Con una crisis social y económica tan grave como la que vivían los trabajadores españoles del campo y la ciudad en esos años, cegadas las vías de solución política por la incapacidad de los dirigentes republicanos de uno y otro signo de asumir riesgos, y hartos de esperar que la República diese satisfacción a sus eternas demandas, las clases populares apostaban cada día más por la vía revolucionaria. Y para profundizar en esa opción la CNT, recién salida de la clandestinidad, convocó un Congreso en la ciudad de Zaragoza, sede provisional del Comité Nacional, para el 1 de mayo de 1936.

La historiografía más académica ha confundido interesadamente la propuesta revolucionaria de la CNT con el insurrecionalismo violento que salpicó la accidentada biografía de la Segunda República y que aún se presenta por muchos historiadores como un fenómeno ajeno al movimiento sindical del que se responsabiliza a los cenetistas, acusados de impulsar las algaradas y levantamientos obreros y campesinos para practicar una “gimnasia revolucionaria”. Se llega a decir que la opción revolucionaria desarrollada por los faístas en el seno de la CNT cortocircuitó la estrategia de moderación sindical de los trentistas y torpedeó las reformas laborales puestas en marcha desde el gobierno por Francisco Largo Caballero, con el apoyo de la UGT de la que el estuquista madrileño era líder indiscutible desde la muerte de Pablo Iglesias.

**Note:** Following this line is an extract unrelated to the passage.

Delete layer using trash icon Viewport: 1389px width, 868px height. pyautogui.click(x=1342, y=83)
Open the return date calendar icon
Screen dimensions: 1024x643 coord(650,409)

Así pues, se carga en el debe de la CNT el fracaso de la Segunda República, que se vio privada del apoyo de los trabajadores que optaron por la vía revolucionaria, a causa de la perniciosa infiltración ácrata, y de la burguesía que se mostraba inquieta y temerosa por las constantes alteraciones del orden público. Pero parece olvidarse que aquellos sindicatos confederales que disintieron de la línea marcada por la amplia mayoría de los cenetistas se desfederaron muy pronto de la CNT y mantuvieron libremente su propia actividad sindical; no puede reprocharse a los anarcosindicalistas que los trabajadores no apoyasen a los llamados Sindicatos de Oposición y se mantuviesen fieles a la Confederación anarcosindicalista.

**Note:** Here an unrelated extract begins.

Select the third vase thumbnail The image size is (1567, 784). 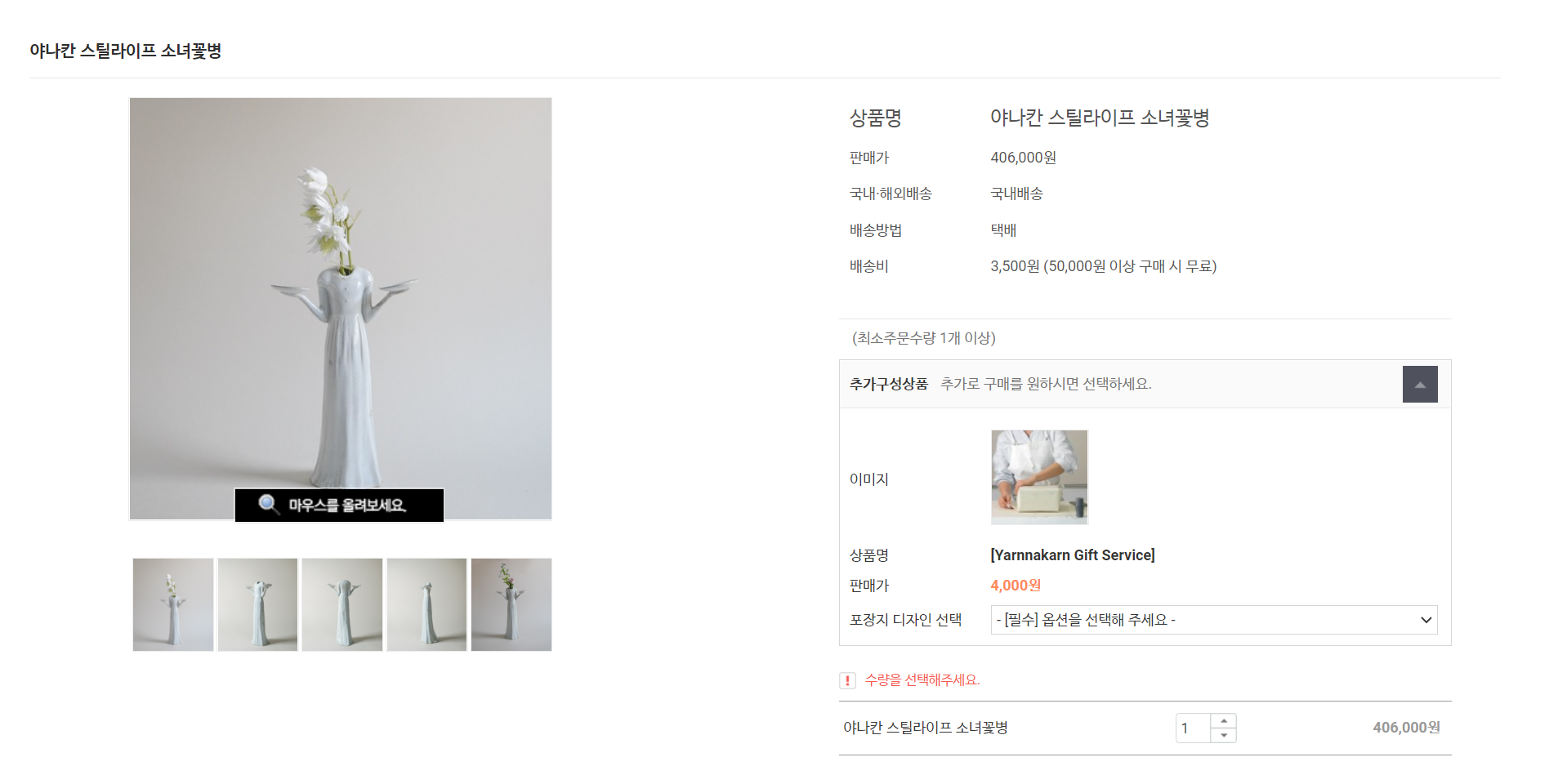(342, 604)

Sorprende, en primer lugar, que el Sindicato con más afiliados de los que asistieron al comicio de Zaragoza fuese el de la Construcción de Madrid, que tenía casi 17.000 afiliados antes de la huelga de ese verano, que aumentó extraordinariamente su influencia. Es muy significativo que los anarcosindicalistas hubiesen superado al sindicato socialista madrileño, al que pertenecía el propio Francisco Largo Caballero. Los datos de 1936 demuestran que la CNT estaba implantándose con fuerza creciente en la capital de la República; el tradicional mapa sindical se estaba rompiendo en beneficio de los anarquistas.


Pero Madrid no era una isla en la Meseta. En otras localidades de ambas Castillas la CNT se había convertido en la primera fuerza sindical; así ocurría en ciudades populosas como Cuenca, Soria, Puertollano o Aranda de Duero y en pueblos de tamaño medio como Membrilla, Brihuega, Béjar o Arcos de Jalón. O bien representaba una fuerza que había que tener necesariamente en cuenta, como sucedía en Valladolid y Salamanca. En mayo de 1936 la CNT estaba venciendo su dificultad para organizarse en la Meseta Central y agrupaba a un número creciente de trabajadores.